= Request =
Copy out the records word for word, starting at the very beginning and going through the line with "click(x=442, y=176)".

= Record extracts =
--------------------------------

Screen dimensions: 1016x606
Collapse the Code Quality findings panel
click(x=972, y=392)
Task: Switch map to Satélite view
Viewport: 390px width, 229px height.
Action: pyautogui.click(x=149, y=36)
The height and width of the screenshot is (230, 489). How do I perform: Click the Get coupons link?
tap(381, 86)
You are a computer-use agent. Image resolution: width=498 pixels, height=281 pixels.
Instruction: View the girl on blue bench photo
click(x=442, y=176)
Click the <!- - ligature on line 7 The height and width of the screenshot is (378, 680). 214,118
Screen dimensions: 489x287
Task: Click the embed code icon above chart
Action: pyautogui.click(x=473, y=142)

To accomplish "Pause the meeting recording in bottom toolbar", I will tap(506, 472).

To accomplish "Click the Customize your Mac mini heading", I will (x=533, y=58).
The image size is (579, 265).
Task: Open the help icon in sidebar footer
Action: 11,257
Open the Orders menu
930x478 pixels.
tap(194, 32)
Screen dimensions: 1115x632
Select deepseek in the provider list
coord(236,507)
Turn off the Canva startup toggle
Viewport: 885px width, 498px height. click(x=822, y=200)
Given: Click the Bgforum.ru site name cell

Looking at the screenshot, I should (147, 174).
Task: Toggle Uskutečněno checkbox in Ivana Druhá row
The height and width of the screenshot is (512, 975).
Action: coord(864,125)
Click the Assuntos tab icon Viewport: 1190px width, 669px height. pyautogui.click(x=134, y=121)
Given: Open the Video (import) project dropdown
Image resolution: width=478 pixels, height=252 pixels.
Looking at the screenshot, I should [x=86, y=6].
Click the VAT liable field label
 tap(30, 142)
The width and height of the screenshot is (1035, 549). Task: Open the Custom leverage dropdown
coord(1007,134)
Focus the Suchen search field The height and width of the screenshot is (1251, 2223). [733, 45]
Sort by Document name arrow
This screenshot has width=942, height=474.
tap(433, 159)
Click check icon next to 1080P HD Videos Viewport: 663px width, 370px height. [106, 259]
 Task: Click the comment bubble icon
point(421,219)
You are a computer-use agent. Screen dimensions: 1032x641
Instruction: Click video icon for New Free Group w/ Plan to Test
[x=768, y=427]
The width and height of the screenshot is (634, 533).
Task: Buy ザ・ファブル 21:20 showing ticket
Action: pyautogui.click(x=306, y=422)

--------------------------------

= Answer for the task =
Screen dimensions: 1016x606
Collapse the Code Quality findings panel
click(x=972, y=392)
Task: Switch map to Satélite view
Viewport: 390px width, 229px height.
Action: pyautogui.click(x=149, y=36)
The height and width of the screenshot is (230, 489). How do I perform: Click the Get coupons link?
tap(381, 86)
You are a computer-use agent. Image resolution: width=498 pixels, height=281 pixels.
Instruction: View the girl on blue bench photo
click(x=442, y=176)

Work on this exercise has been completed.